┌──
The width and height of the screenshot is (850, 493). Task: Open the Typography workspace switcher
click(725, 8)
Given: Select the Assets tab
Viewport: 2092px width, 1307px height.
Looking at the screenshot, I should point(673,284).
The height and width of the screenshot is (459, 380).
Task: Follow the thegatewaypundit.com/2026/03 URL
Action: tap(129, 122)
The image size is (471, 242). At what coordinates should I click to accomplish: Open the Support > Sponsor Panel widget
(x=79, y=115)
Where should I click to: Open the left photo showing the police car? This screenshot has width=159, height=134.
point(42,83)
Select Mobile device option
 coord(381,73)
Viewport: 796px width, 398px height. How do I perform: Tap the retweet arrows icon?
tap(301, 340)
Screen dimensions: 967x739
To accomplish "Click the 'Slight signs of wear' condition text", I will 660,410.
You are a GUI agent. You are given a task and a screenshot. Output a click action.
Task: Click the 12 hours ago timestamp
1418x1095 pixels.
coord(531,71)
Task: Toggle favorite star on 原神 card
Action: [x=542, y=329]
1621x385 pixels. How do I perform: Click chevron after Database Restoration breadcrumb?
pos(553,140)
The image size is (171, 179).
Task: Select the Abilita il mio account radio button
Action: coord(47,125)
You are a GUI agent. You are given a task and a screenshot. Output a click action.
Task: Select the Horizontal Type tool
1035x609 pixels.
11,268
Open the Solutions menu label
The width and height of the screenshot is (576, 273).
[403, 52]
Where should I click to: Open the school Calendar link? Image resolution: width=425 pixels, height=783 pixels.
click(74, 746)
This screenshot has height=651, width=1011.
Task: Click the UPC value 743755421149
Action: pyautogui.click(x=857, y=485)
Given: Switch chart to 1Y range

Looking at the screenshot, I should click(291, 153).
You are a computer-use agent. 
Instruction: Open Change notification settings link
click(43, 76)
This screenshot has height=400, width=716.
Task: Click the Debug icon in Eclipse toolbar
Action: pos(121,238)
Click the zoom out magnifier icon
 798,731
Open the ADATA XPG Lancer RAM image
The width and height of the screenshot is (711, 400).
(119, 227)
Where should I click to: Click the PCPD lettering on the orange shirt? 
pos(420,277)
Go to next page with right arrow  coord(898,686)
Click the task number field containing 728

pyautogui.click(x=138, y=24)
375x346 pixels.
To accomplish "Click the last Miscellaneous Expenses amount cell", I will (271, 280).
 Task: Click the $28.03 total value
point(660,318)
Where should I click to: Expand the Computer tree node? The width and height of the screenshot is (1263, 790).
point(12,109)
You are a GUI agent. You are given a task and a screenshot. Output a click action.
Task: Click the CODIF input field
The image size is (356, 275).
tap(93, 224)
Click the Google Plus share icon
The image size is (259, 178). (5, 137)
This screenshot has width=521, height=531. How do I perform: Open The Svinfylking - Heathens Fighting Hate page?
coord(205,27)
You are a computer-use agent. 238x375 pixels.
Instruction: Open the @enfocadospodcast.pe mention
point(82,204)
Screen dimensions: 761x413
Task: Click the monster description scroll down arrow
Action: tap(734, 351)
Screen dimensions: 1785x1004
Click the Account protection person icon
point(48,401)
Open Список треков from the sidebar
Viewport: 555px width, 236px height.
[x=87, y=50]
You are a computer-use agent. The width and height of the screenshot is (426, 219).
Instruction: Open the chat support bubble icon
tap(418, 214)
└──
From the line containing "Given: Switch chart to 1Y range" down to the line containing "375x346 pixels." in the material above, reproduce every line exactly, including the two end lines.

Answer to the exercise -
Given: Switch chart to 1Y range

Looking at the screenshot, I should click(291, 153).
You are a computer-use agent. 
Instruction: Open Change notification settings link
click(43, 76)
This screenshot has height=400, width=716.
Task: Click the Debug icon in Eclipse toolbar
Action: pos(121,238)
Click the zoom out magnifier icon
 798,731
Open the ADATA XPG Lancer RAM image
The width and height of the screenshot is (711, 400).
(119, 227)
Where should I click to: Click the PCPD lettering on the orange shirt? 
pos(420,277)
Go to next page with right arrow  coord(898,686)
Click the task number field containing 728

pyautogui.click(x=138, y=24)
375x346 pixels.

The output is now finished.